THE RECORDS:
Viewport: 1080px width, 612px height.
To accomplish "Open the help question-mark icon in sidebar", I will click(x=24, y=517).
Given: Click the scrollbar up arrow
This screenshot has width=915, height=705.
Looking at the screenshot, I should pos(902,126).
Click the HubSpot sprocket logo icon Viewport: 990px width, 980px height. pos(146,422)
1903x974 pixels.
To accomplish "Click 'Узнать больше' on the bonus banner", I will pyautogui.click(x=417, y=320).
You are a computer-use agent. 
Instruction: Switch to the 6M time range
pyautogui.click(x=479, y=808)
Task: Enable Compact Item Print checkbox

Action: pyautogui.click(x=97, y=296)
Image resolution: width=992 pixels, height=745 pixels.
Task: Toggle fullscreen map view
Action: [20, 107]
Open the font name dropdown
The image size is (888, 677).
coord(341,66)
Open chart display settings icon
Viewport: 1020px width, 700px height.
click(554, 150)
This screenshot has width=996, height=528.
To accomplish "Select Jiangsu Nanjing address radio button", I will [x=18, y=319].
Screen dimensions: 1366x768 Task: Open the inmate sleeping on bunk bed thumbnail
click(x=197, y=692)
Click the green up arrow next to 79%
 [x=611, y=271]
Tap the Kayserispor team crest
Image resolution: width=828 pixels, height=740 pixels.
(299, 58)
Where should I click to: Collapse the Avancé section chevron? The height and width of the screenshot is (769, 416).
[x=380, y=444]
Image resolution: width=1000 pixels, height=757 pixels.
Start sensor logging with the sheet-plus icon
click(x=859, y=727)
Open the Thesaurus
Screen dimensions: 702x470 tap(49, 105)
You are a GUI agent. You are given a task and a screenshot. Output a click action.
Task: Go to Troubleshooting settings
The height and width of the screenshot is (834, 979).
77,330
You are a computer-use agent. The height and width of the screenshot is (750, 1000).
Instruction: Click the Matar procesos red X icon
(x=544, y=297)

WHAT TO PRODUCE: Give all of the lines above again, exactly as they are.

SOLUTION TO THIS EXERCISE:
Viewport: 1080px width, 612px height.
To accomplish "Open the help question-mark icon in sidebar", I will click(x=24, y=517).
Given: Click the scrollbar up arrow
This screenshot has width=915, height=705.
Looking at the screenshot, I should pos(902,126).
Click the HubSpot sprocket logo icon Viewport: 990px width, 980px height. pos(146,422)
1903x974 pixels.
To accomplish "Click 'Узнать больше' on the bonus banner", I will pyautogui.click(x=417, y=320).
You are a computer-use agent. 
Instruction: Switch to the 6M time range
pyautogui.click(x=479, y=808)
Task: Enable Compact Item Print checkbox

Action: pyautogui.click(x=97, y=296)
Image resolution: width=992 pixels, height=745 pixels.
Task: Toggle fullscreen map view
Action: [20, 107]
Open the font name dropdown
The image size is (888, 677).
coord(341,66)
Open chart display settings icon
Viewport: 1020px width, 700px height.
click(554, 150)
This screenshot has width=996, height=528.
To accomplish "Select Jiangsu Nanjing address radio button", I will [x=18, y=319].
Screen dimensions: 1366x768 Task: Open the inmate sleeping on bunk bed thumbnail
click(x=197, y=692)
Click the green up arrow next to 79%
 [x=611, y=271]
Tap the Kayserispor team crest
Image resolution: width=828 pixels, height=740 pixels.
(299, 58)
Where should I click to: Collapse the Avancé section chevron? The height and width of the screenshot is (769, 416).
[x=380, y=444]
Image resolution: width=1000 pixels, height=757 pixels.
Start sensor logging with the sheet-plus icon
click(x=859, y=727)
Open the Thesaurus
Screen dimensions: 702x470 tap(49, 105)
You are a GUI agent. You are given a task and a screenshot. Output a click action.
Task: Go to Troubleshooting settings
The height and width of the screenshot is (834, 979).
77,330
You are a computer-use agent. The height and width of the screenshot is (750, 1000).
Instruction: Click the Matar procesos red X icon
(x=544, y=297)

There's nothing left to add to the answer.